Maya Moore hasn't failed at much in life, and this summer she has followed her high school, college and Olympic dominance with a season that might win her the WNBA Most Valuable Player Award.

Thursday night, though, she experienced one of those games that every great basketball player stumbles across once in a while. She couldn't find her shot with a GPS. Not for three quarters. Not until she played, in the fourth quarter, as if the "Mayo Clinic" logo on the front of the Lynx's jerseys was off by a letter.

The fourth quarter was a Maya Clinic.

For 30 minutes, she couldn't have bought a basket if she had gotten Bill Gates to co-sign the loan. Then she checked another box on the MVP to-do list, dominating the best team in the league when her team needed her most.

If basketball is a game of runs, Moore started the fourth quarter like she was channeling Usain Bolt.

The Lynx had taken a one-point lead into the fourth. At that point, Moore was 3-for-13 from the field, and 0-for-2 from the three-point line.

The first time she touched the ball in the fourth, she converted a Tim Duncan-like bank shot.

"Anytime you can get something easy, close to the basket, in rhythm, it helps," she said.

A couple of minutes later, she took a tap-pass after in-bounding the ball and hit an open three-pointer. Then she collapsed on Phoenix star center Brittney Griner for a steal, drew a foul on Phoenix's Diana Taurasi, then hit another three.

By the end of that outburst, the Lynx led 64-52 on the way to a 75-67 victory. Moore's final line: 20 points on 7-for-20 shooting, nine rebounds, four steals, three assists and a block.

Phoenix entered at 22-3, with a 16-game winning streak and a seven-game road winning streak. Minnesota, winner of two of the past three WNBA titles, entered at 20-6, with a seven-game winning streak and nine consecutive home victories.

Moore used a big game to show off her willingness to do the little things.

At the end of the first quarter, Lynx point guard Lindsay Whalen went to the hoop and got knocked to the floor. Moore was on the bench. She sprinted to help Whalen up, reaching her before the Lynx players on the floor.

When Phoenix cut the lead to 66-60 with less than four minutes remaining, Moore leapt over a few bodies near Phoenix's bench to save a ball, then ripped a rebound from Taurasi's hands.

With less than three minutes left, Phoenix cut the lead to 66-63.

On the next trip down the floor, Moore cut along the baseline, caught a pass, drew a foul and hit both shots.

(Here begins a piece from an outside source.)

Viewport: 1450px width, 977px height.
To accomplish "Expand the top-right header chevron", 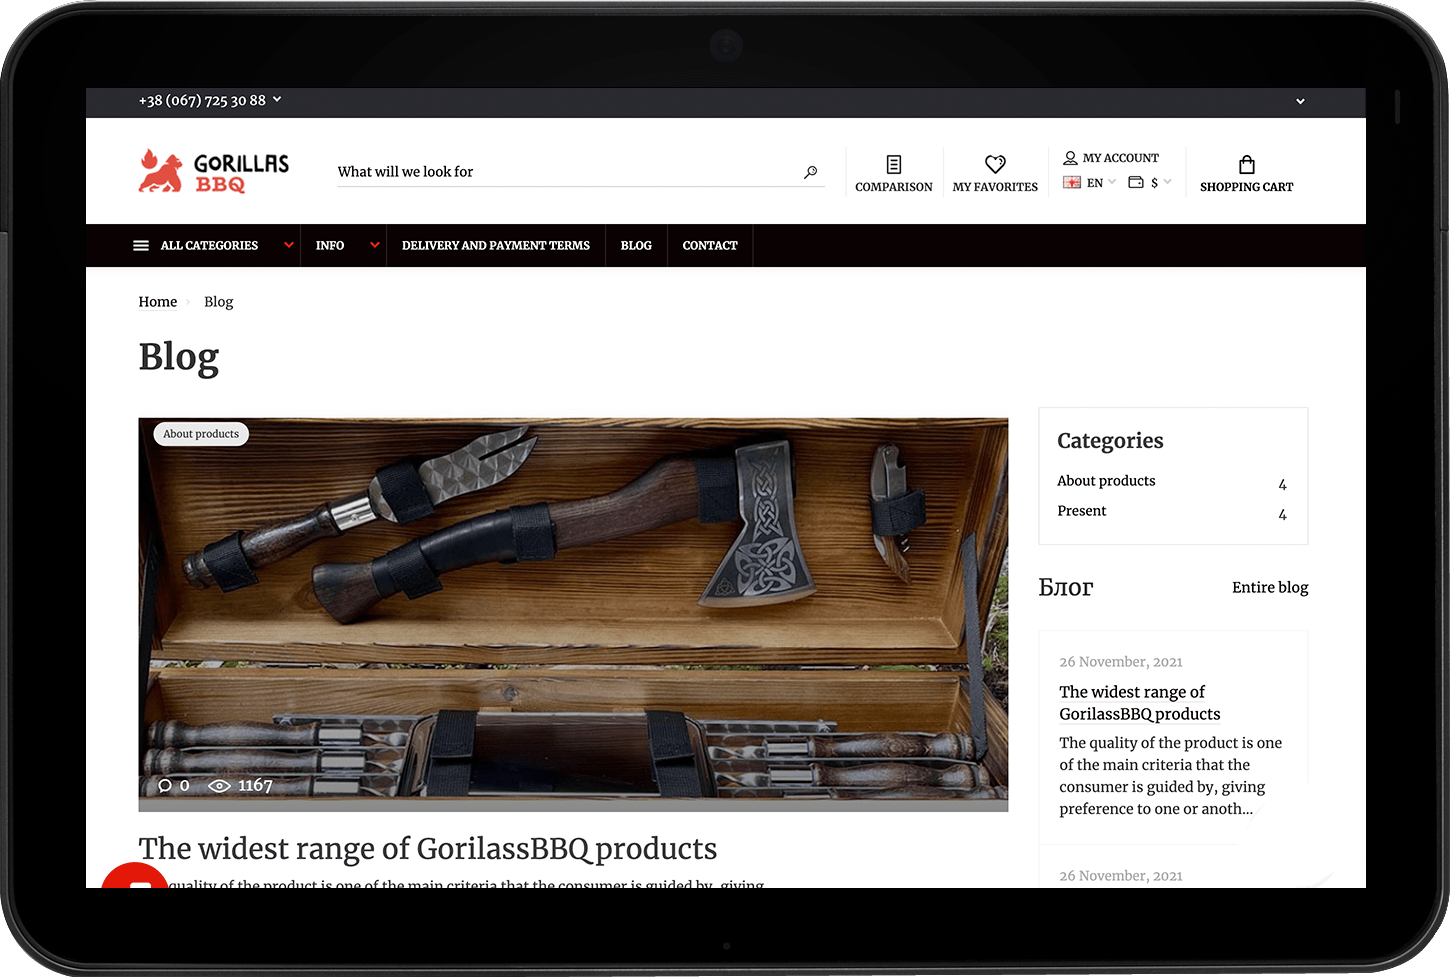I will tap(1300, 101).
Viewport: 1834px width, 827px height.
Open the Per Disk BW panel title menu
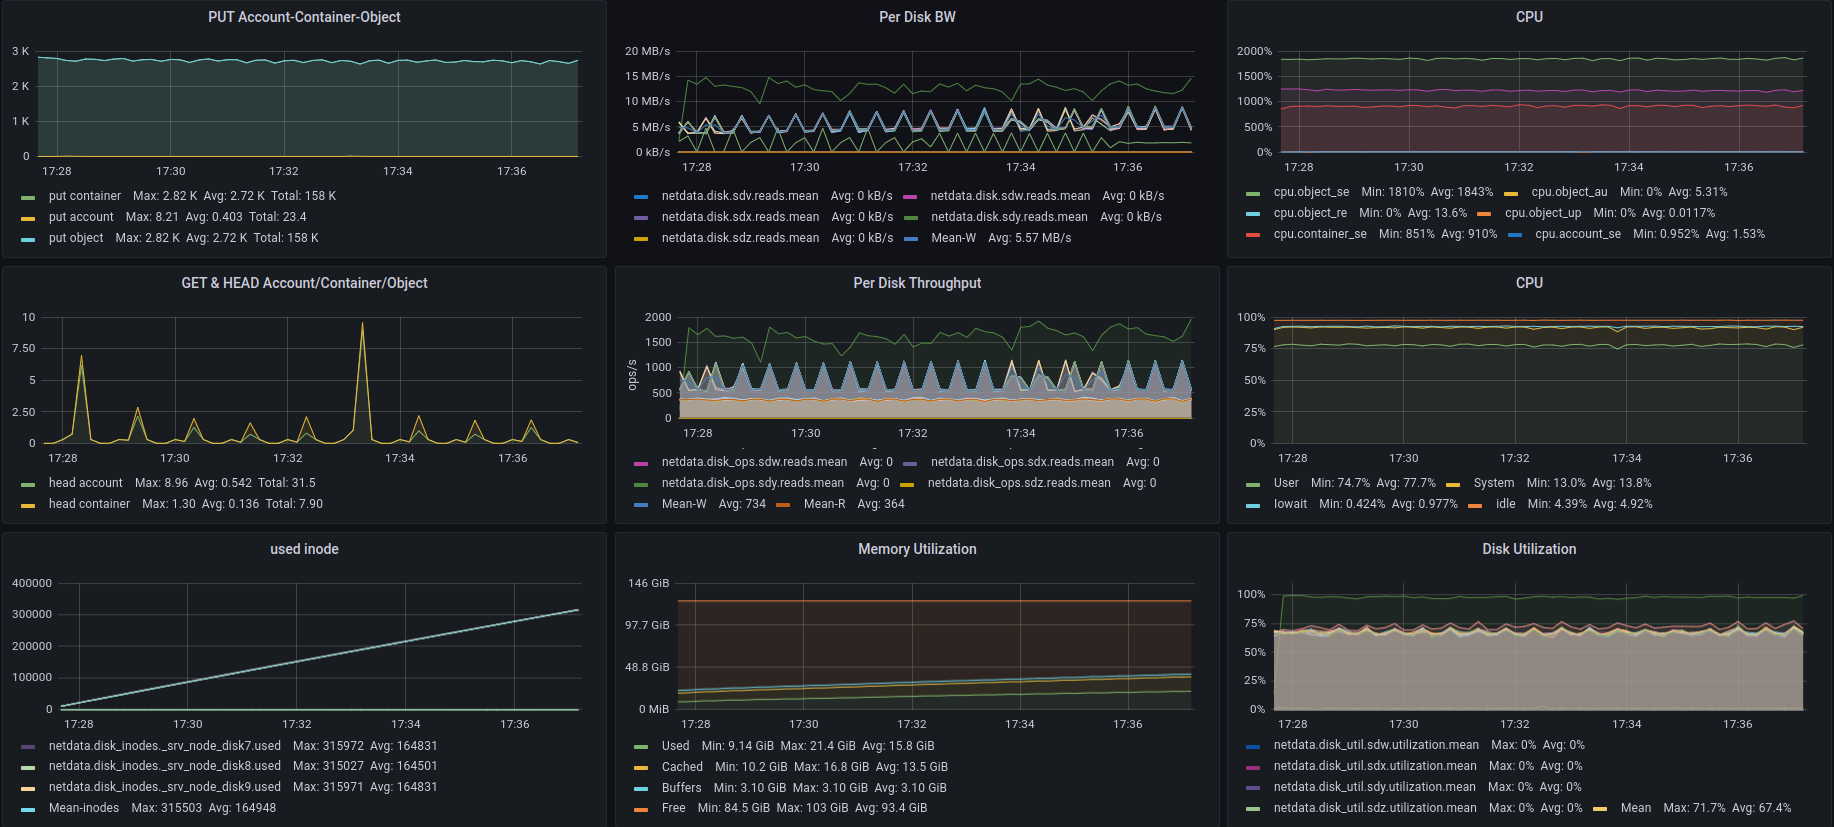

After Griner hit two free throws to make it 71-67, Moore caught a pass on the wing, paused and swished a jumper to make it 73-67.

She had reached 20 points the hard way, helping the Lynx produce an encouraging victory against the team most capable of preventing yet another Minnesota title.

"I think it's just doing what is necessary, for whatever the team needs," Moore said. "For the majority of the season, I've had to step in and play some greater minutes, and with those minutes I've tried to be more productive. I want to make the most of each moment, and some of the work I've done in the offseason is showing up, and obviously, being on this awesome team, it makes me look good, too."

Using whole numbers, Moore's minutes per game have progressed in her four WNBA seasons from 13 to 16 to 19 to 24. Her minutes have increased from 28 to 30 to 31 to, this season, 35.

"It's been fun to watch," Whalen said. "She's just taken her game to another level. Even before the shots started going in and the rebounding took a jump, she set the tone with her leadership in training camp. You could just feel her energy and want-to this year."

Phoenix felt it, acutely, on Thursday night.